Challenge
Copy out every entry below word for word.

Given data
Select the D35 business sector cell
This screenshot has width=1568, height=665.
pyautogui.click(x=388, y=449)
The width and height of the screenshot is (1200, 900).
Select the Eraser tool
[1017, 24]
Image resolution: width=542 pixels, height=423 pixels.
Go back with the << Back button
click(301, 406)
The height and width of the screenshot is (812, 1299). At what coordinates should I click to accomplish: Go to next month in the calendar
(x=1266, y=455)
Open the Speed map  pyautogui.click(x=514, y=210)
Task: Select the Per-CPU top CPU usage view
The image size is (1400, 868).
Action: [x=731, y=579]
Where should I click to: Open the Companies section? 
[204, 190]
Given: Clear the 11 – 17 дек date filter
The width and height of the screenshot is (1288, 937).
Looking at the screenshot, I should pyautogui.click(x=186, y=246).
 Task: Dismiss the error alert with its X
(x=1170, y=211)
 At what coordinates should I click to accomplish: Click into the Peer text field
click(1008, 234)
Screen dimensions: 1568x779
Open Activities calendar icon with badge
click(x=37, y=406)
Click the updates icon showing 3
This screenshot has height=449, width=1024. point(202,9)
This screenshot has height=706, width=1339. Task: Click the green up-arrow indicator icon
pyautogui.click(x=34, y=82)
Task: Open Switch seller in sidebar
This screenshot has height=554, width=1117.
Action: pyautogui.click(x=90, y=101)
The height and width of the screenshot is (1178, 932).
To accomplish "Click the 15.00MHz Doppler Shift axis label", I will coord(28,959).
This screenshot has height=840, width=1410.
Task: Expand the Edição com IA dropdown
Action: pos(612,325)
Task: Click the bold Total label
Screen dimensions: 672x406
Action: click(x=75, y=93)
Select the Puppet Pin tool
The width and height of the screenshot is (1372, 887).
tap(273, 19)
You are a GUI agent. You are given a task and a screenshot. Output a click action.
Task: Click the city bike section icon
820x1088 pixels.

Complete answer
Select the D35 business sector cell
This screenshot has width=1568, height=665.
pyautogui.click(x=388, y=449)
The width and height of the screenshot is (1200, 900).
Select the Eraser tool
[1017, 24]
Image resolution: width=542 pixels, height=423 pixels.
Go back with the << Back button
click(301, 406)
The height and width of the screenshot is (812, 1299). At what coordinates should I click to accomplish: Go to next month in the calendar
(x=1266, y=455)
Open the Speed map  pyautogui.click(x=514, y=210)
Task: Select the Per-CPU top CPU usage view
The image size is (1400, 868).
Action: [x=731, y=579]
Where should I click to: Open the Companies section? 
[204, 190]
Given: Clear the 11 – 17 дек date filter
The width and height of the screenshot is (1288, 937).
Looking at the screenshot, I should pyautogui.click(x=186, y=246).
 Task: Dismiss the error alert with its X
(x=1170, y=211)
 At what coordinates should I click to accomplish: Click into the Peer text field
click(1008, 234)
Screen dimensions: 1568x779
Open Activities calendar icon with badge
click(x=37, y=406)
Click the updates icon showing 3
This screenshot has height=449, width=1024. point(202,9)
This screenshot has height=706, width=1339. Task: Click the green up-arrow indicator icon
pyautogui.click(x=34, y=82)
Task: Open Switch seller in sidebar
This screenshot has height=554, width=1117.
Action: pyautogui.click(x=90, y=101)
The height and width of the screenshot is (1178, 932).
To accomplish "Click the 15.00MHz Doppler Shift axis label", I will coord(28,959).
This screenshot has height=840, width=1410.
Task: Expand the Edição com IA dropdown
Action: pos(612,325)
Task: Click the bold Total label
Screen dimensions: 672x406
Action: click(x=75, y=93)
Select the Puppet Pin tool
The width and height of the screenshot is (1372, 887).
tap(273, 19)
You are a GUI agent. You are given a task and a screenshot. Output a click action.
Task: Click the city bike section icon
820x1088 pixels.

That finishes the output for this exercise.